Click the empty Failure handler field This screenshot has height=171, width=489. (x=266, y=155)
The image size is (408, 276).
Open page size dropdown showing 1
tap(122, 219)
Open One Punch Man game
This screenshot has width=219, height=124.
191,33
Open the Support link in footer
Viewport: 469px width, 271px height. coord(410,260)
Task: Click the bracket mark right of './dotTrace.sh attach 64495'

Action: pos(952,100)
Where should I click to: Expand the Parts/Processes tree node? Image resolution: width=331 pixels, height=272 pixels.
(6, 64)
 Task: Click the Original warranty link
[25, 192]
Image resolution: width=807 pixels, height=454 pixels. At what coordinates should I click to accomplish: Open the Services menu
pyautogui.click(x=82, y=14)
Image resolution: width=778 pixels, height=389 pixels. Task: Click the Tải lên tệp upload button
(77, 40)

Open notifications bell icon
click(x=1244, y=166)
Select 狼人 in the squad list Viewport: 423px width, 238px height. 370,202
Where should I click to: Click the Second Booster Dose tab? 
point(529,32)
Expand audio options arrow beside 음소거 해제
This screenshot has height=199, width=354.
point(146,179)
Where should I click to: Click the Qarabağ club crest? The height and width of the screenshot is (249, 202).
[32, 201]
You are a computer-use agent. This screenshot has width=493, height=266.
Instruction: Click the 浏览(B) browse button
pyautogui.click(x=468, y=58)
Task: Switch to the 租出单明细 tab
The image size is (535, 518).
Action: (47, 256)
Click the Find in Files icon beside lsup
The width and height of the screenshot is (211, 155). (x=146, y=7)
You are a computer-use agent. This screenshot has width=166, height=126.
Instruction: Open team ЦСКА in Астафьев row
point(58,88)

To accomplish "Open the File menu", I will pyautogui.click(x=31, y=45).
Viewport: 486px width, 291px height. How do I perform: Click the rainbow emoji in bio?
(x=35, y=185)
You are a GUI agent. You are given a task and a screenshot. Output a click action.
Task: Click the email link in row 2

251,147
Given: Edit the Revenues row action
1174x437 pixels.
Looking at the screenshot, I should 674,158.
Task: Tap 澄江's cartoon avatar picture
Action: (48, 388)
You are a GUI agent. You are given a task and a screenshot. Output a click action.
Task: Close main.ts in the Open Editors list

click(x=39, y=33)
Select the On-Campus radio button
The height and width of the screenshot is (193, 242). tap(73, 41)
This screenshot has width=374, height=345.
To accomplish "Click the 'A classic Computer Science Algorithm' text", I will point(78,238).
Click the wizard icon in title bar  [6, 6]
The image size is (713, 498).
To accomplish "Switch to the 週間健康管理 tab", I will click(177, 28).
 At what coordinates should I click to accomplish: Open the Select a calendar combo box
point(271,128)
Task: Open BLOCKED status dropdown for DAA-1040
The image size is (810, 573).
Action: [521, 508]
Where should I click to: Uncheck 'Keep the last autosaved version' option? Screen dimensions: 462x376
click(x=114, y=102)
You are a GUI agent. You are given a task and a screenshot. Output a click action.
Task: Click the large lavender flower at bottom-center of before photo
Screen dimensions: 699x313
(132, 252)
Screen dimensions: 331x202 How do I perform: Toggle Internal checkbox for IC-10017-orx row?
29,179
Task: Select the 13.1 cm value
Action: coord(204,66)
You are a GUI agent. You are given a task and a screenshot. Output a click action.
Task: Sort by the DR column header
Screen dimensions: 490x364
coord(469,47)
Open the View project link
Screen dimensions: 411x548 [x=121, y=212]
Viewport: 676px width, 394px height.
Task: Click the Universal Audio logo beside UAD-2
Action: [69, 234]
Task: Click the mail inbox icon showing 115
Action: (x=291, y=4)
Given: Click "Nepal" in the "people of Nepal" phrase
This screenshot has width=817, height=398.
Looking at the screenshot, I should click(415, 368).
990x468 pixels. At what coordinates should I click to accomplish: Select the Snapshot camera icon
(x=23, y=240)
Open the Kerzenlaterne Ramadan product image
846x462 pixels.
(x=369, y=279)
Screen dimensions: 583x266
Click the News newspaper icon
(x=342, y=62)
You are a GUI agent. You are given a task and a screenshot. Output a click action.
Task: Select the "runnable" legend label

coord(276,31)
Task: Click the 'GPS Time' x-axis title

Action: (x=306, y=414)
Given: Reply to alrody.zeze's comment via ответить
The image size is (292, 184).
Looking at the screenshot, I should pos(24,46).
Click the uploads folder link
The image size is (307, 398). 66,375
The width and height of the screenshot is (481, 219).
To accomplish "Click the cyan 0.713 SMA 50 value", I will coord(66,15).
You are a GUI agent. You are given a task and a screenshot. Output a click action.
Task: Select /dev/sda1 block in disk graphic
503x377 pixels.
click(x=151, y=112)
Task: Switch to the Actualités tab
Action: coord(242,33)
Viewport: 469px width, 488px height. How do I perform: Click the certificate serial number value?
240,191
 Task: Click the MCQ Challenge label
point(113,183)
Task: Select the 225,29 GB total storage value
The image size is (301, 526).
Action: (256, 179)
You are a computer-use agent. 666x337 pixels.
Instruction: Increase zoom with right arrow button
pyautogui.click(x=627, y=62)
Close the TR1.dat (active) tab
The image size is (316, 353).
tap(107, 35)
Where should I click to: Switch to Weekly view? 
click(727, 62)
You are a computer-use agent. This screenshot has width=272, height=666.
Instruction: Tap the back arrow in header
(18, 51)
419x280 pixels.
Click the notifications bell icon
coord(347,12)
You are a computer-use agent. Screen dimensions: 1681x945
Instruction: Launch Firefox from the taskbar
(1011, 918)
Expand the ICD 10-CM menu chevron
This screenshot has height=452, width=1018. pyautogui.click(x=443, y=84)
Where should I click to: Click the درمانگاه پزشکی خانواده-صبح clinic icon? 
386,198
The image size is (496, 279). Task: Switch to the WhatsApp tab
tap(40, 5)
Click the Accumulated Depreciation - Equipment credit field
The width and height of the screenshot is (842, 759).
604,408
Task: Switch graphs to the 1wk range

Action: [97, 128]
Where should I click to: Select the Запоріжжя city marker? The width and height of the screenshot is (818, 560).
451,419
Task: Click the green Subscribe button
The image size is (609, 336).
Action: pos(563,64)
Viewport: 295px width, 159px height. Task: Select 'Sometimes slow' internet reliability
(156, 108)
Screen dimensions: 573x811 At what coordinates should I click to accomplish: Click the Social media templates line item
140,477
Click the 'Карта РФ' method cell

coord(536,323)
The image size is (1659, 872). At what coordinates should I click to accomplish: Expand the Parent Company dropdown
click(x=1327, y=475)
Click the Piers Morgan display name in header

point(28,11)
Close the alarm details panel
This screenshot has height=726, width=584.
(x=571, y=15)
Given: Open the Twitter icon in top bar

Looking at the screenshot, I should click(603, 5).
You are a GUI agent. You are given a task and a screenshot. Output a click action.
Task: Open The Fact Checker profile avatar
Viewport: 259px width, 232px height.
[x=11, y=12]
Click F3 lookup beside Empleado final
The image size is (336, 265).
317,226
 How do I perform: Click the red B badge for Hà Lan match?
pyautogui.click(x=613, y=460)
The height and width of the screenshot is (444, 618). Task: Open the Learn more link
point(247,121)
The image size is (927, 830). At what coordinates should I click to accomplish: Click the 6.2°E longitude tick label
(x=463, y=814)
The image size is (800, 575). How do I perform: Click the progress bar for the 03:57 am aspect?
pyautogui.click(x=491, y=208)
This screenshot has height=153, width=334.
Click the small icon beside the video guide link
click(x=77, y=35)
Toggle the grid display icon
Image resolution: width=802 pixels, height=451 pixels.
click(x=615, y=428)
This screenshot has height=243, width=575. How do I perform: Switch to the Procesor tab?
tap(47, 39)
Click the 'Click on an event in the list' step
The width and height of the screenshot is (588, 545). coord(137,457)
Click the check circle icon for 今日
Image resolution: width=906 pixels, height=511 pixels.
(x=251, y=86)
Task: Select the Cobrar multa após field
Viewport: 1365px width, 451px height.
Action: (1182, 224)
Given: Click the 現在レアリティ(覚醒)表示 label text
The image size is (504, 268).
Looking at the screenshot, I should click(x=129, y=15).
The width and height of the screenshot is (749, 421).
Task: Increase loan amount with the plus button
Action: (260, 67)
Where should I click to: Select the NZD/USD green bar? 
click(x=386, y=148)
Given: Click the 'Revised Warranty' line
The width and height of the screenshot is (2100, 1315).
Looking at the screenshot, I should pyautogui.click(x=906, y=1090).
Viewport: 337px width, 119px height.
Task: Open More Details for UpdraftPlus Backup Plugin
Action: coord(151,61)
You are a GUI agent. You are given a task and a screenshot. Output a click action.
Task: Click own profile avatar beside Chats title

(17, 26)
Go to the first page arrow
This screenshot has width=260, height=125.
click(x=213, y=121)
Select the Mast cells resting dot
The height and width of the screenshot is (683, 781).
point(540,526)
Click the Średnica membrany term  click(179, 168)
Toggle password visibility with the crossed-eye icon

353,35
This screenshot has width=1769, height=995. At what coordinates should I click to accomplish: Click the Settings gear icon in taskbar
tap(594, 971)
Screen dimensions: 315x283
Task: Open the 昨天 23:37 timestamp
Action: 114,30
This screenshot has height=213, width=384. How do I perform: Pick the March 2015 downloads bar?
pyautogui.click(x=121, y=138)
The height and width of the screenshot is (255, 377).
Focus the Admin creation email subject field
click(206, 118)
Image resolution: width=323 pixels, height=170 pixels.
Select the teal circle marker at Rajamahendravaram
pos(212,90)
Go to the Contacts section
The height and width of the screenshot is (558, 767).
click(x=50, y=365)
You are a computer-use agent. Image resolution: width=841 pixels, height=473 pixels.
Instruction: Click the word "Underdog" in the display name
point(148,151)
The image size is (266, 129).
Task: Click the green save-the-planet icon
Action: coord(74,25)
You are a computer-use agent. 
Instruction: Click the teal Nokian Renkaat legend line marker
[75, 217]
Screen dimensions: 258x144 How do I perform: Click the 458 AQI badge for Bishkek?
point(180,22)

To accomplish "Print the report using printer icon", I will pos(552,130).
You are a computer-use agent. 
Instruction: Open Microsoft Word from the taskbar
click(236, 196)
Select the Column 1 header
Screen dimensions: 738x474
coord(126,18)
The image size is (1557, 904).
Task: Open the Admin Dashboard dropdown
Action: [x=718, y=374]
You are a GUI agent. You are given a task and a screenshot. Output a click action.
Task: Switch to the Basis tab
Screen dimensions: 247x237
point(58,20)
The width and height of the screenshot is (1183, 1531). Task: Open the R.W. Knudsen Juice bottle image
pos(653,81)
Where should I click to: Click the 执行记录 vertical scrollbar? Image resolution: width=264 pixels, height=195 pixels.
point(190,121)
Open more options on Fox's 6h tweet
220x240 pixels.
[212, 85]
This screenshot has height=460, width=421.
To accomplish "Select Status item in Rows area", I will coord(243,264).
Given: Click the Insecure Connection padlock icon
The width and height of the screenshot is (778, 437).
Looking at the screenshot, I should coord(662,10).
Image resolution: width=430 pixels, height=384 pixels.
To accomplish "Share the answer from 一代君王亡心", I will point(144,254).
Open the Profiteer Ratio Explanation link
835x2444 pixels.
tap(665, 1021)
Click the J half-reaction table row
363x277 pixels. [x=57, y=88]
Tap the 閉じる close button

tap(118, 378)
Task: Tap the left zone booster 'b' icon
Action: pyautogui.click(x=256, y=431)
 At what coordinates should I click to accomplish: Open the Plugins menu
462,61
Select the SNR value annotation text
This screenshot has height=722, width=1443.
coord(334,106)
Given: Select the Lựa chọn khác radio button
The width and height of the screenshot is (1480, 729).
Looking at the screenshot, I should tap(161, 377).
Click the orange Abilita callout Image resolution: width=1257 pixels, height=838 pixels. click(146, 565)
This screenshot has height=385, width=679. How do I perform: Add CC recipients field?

····················

What to produce
Write out exactly the lines above from the line with "Given: Open the Twitter icon in top bar" through the line with "Given: Click the 'Revised Warranty' line", both of them included, and leave out all other lines.

Exercise result
Given: Open the Twitter icon in top bar

Looking at the screenshot, I should click(603, 5).
You are a GUI agent. You are given a task and a screenshot. Output a click action.
Task: Open The Fact Checker profile avatar
Viewport: 259px width, 232px height.
[x=11, y=12]
Click F3 lookup beside Empleado final
The image size is (336, 265).
317,226
 How do I perform: Click the red B badge for Hà Lan match?
pyautogui.click(x=613, y=460)
The height and width of the screenshot is (444, 618). Task: Open the Learn more link
point(247,121)
The image size is (927, 830). At what coordinates should I click to accomplish: Click the 6.2°E longitude tick label
(x=463, y=814)
The image size is (800, 575). How do I perform: Click the progress bar for the 03:57 am aspect?
pyautogui.click(x=491, y=208)
This screenshot has height=153, width=334.
Click the small icon beside the video guide link
click(x=77, y=35)
Toggle the grid display icon
Image resolution: width=802 pixels, height=451 pixels.
click(x=615, y=428)
This screenshot has height=243, width=575. How do I perform: Switch to the Procesor tab?
tap(47, 39)
Click the 'Click on an event in the list' step
The width and height of the screenshot is (588, 545). coord(137,457)
Click the check circle icon for 今日
Image resolution: width=906 pixels, height=511 pixels.
(x=251, y=86)
Task: Select the Cobrar multa após field
Viewport: 1365px width, 451px height.
Action: (1182, 224)
Given: Click the 現在レアリティ(覚醒)表示 label text
The image size is (504, 268).
Looking at the screenshot, I should click(x=129, y=15).
The width and height of the screenshot is (749, 421).
Task: Increase loan amount with the plus button
Action: (260, 67)
Where should I click to: Select the NZD/USD green bar? 
click(x=386, y=148)
Given: Click the 'Revised Warranty' line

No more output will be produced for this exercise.